J'aime un condamné à perpétuité américain
de Julia Bailey

critiqué par Le rat des champs, le 25 février 2016
( - 73 ans)


La note:  étoiles
En direct du goulag américain
Des gens qui ont un idéal il y en a beaucoup, mais ceux qui y consacrent leur temps, leur énergie et leur vie au fil des années sont beaucoup plus rares. J'ai de l'admiration pour le combat de Julia, qui depuis son enfance est horrifiée par la peine de mort et qui a choisi de devenir visiteuse bénévole de prison pendant ses congés. Dans sa volonté de soulager les plus profondes des misères humaines, elle aurait pu aller à la rencontre des condamnés à mort des pires dictatures de la planète, par exemple en Chine, en Iran ou en Arabie saoudite, où on exécute à la chaîne des gens qui gênent, parfois sans avoir la moindre preuve de leur culpabilité, mais elle a préféré concentrer son immense énergie au soutien des pensionnaires des couloirs de la mort du Texas ou de l'Oklahoma.

Avec une très grande pudeur et sans jamais se mettre en avant, elle relate tout simplement ses rencontres avec des condamnés à mort américains, parfois coupables, parfois innocents, puisque la police fait preuve d'une négligence et d'une incompétence effarantes dans ce pays imprégné de la loi de Lynch. Au Texas, on ne pend plus les présumés voleurs de chevaux en public au premier arbre venu, on les met en prison, parfois pendant de très longues années, avant de les assassiner au nom de la civilisation.

Ce principe de double peine, emprisonnement de longue durée et exécution capitale est contraire aux droits de l'homme, mais qui s'en soucie là-bas? Le peuple veut du sang et il en reçoit. Ça lui plait et c'est pourquoi il vote toujours pour un gouverneur qui autorise un maximum d'exécutions.
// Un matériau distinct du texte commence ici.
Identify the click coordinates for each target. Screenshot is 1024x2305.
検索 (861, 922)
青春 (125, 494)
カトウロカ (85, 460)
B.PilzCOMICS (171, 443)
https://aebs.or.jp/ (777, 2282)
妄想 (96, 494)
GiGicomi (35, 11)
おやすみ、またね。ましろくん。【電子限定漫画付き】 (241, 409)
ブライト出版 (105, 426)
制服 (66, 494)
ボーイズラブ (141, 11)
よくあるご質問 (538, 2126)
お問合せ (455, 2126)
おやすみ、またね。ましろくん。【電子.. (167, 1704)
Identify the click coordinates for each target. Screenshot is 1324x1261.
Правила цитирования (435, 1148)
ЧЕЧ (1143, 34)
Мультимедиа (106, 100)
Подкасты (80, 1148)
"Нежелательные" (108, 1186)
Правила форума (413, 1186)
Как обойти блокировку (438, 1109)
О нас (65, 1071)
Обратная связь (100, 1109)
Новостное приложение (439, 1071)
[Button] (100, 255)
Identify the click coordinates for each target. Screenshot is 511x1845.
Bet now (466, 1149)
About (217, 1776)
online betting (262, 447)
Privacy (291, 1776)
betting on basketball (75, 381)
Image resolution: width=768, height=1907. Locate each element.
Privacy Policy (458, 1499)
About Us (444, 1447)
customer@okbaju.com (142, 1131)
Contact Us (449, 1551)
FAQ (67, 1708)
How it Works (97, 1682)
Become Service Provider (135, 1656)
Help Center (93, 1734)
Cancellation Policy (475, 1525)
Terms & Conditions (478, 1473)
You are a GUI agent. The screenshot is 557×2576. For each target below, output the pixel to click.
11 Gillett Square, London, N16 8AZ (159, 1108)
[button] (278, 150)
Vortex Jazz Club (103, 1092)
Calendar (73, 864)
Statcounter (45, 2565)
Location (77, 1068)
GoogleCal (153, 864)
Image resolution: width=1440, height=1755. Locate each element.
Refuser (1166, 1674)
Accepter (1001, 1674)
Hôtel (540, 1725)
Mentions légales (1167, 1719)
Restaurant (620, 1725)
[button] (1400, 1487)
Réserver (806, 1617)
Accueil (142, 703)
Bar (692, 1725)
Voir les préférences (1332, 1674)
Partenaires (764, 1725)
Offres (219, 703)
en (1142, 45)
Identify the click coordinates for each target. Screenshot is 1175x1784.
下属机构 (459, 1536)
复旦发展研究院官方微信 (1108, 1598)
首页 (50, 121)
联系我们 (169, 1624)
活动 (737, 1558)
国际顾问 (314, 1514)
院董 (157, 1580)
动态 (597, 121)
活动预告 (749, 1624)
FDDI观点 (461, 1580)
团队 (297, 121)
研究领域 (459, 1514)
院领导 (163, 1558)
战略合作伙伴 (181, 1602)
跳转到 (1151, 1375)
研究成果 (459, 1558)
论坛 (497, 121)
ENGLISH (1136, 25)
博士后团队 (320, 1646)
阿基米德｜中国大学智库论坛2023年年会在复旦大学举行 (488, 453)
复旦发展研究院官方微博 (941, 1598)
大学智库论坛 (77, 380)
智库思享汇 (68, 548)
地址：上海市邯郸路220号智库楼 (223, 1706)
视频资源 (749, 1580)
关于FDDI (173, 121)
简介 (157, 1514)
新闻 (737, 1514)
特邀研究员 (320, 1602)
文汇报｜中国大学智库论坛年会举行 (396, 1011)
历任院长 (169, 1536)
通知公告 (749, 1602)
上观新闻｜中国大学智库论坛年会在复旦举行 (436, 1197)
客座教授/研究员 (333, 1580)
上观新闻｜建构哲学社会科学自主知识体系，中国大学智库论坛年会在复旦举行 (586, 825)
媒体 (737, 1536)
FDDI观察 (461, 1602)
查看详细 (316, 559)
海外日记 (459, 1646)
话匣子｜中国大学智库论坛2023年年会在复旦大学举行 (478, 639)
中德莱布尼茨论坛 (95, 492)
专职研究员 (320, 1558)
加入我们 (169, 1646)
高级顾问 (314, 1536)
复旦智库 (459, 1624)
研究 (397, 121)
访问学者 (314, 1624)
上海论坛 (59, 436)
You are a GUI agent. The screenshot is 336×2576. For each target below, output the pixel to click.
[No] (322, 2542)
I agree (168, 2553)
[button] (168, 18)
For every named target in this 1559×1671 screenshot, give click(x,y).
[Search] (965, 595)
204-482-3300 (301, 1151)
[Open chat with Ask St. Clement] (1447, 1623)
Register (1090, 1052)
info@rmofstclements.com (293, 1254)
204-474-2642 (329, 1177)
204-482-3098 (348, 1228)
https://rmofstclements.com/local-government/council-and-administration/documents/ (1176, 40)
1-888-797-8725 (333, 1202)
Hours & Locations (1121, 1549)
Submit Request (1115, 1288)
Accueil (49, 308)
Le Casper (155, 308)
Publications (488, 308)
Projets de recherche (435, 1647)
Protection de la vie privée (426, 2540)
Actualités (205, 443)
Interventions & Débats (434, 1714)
Le combat de Julia l'a profondément changée, on n'assiste pas sans séquelles à ce qu'on appelle pudiquement une exécution capitale mais qui devrait s'appeler meurtre d’État. Pour celui qui veut apprendre sur le goulag américain, savoir comment et pourquoi certains humains dont tout le monde sait qu'ils sont innocents sont quand même assassinés par le Texas ou l'Oklahoma, la lecture du livre de Julia est incontournable.

Et puis, il y a Tyree.

Tyree qui est condamné à perpétuité et enfermé pour un viol qu'il n'a pas commis. Toutes les preuves de son innocence ont été réunies, y compris les aveux de mensonge et de parjure enregistrés et signés par celle qui l'accusait. Dans n'importe quel pays civilisé, Tyree serait libéré immédiatement, avec les excuses du tribunal et une forte indemnité pour lui permettre de se reconstruire, mais voilà on parle du Sud des Etats Unis ici, et pas de la civilisation.

La rencontre de Tyree a bouleversé la vie de Julia. Elle, la fière, la battante, l'énergique, fond comme une midinette devant cet homme qu'elle perçoit au plus profond d'elle comme son âme-sœur. Oserais-je le dire? J'en suis très heureux pour elle, elle le mérite, mais elle et Tyree mériteraient eux aussi de pouvoir vivre en paix et en liberté. En attendant ce jour improbable, la force de Julia, celle qu'elle a accumulée en elle au fil de toutes ces rencontres durant tant d'années, lui sera nécessaire.

En un mot comme un cent, ce livre bouleversant doit être lu impérativement par celui qui veut s'informer sur la peine de mort aux Etats Unis.